Report: Poland Is Buying 32 F-35 Fighters (And Russia Won't Like It)

May 21, 2019 Topic: Security Blog Brand: The Buzz Tags: RussiaMilitaryTechnologyWorldF-35Poland

Report: Poland Is Buying 32 F-35 Fighters (And Russia Won't Like It)

But is it a good idea? 

Poland has decided to buy 32 F-35 stealth fighters, Scramble reported.

“It is reported that the Polish government made its decision: it requested the U.S. to buy two batches of F-35As, with deliveries from 2026,” according to the Dutch aviation magazine. “Deputy Minister of Defense Wojciech Skurkiewicz revealed these plans after a meeting.”

The eastern European country and NATO member skipped its usual competitive process in order to acquire the Lockheed Martin stealth fighter as early as 2024.

Polish officials “want to deepen their relationship with the United States of America in part by interoperability of advanced equipment,” U.S. Air Force secretary Heather Wilson said on May 13, 2019.

Mariusz Błaszczak, the head of the Polish defense ministry, in February 2019 signed the ministry’s Technical Modernization Plan outlining the country’s weapons priorities. “During the presentation of the plan Błaszczak suggested the procurement of 32 fifth-generation fighters is a priority,” Jacek Siminski wrote at The Aviationist.

Błaszczak and Polish president Andrzej Duda in April 2019 visited the Polish air force’s 1st Airlift Base in Warsaw, where Duda emphasized the need to replace the air force’s Soviet-made MiG-29s and Su-22s.

The Polish air force should operate the best aircraft in the world, Duda said during the visit. Błaszczak meanwhile called the the F-35 the “key to success.”

“The F-35’s design and electronic equipment make it difficult to track for advanced surface-to-air missiles — like the long-range S-300 SAMs that Russia deploys in its Kaliningrad exclave north of Poland,” Defense One reported.

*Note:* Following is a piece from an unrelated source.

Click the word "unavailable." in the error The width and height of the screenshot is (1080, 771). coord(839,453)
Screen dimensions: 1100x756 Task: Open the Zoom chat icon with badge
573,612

When the U.S. Air Force deployed F-15 fighters from the 104th Fighter Wing to Estonia in 2016, the jets flew close to those Russian surface-to-air missiles.

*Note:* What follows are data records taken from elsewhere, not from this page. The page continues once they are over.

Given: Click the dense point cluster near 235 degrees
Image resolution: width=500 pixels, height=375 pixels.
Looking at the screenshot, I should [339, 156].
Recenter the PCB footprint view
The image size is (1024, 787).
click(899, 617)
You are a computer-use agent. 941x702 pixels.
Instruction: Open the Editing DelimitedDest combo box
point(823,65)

“When you take off [in Estonia] you were either in or very close to being in a Russian [surface-to-air-missile] system out of Kaliningrad,” Col. Tom Bladen, operations officer with the 104th Fighter Wing, told Defense One in October 2016.

For decades Polish pilots have made the most of aging, unsophisticated aircraft. In mid-2001, U.S. Air Force F-15E pilot Guy Razer deployed to an air base outside of Warsaw where the Polish air force's 1st Wing flew MiG-29s.

"We were tasked with introducing Western tactics to them, while we were also responsible for deciding on their ability to operate with us in the near future in a large-force-employment type scenario," recalled Razer, who now is 61 and retired.

"Our final two sorties consisted of a graduation-type exercise with a four-ship of MiG-29s escorting a four-ship of [Polish] Su-22s flying at low altitude to a target defended by a four-ship of NATO F-16s."

"I was in the back seat of the lead MiG-29," Razer said. Compared to the Pratt & Whitney-powered F-15E that Razer was accustomed to, the MiG-29 was "highly maneuverable when needed but seemed to use a lot of fuel to make that happen."

During a separate deployment, Razer also flew in the back seat of a Polish Su-22 and described the type as "muscular" but unsophisticated. The Sukhoi pilots like the MiG pilots depended on controllers on the ground to tell them where to go and even when to pickle their weapons.

Razer recalled thinking that the Polish pilots were pretty skilled, given the limitations of Soviet equipment, doctrine and training.

Warsaw back in 2008 first expressed interest in the F-35. But at the time the single-engine stealth fighter was too expensive for Poland. The plane’s price has fallen as the production rate has increased. The F-35’s unit price by 2019 had fallen to around $80 million. Belgium is buying 34 F-35s for $4 billion. Fighter acquisitions usually include spares, weapons and training services in addition to the planes themselves.

If Warsaw in mid-2019 signed a contract for F-35s, it could start receiving the fighters in 2024, Lockheed officials reportedly told Polish officials.

But buying F-35s fast means bypassing the usual competition. Observers expected Boeing with its F/A-18E/F and F-15, Saab with its Gripen and Eurofighter with the Typhoon plus Lockheed with the F-35 and F-16 all to compete for the Polish tender. “Now it seems that the tender has been already resolved and that the F-35 is going to become the next Polish fighter aircraft,” Siminski wrote.

If Poland does acquire F-35s, its fighter fleet likely will shrink. As of mid-2019 the Polish air force operates 31 MiG-29s, 18 Su-22s and 48 F-16s. Just 32 F-35s could replace all 49 Soviet-era planes.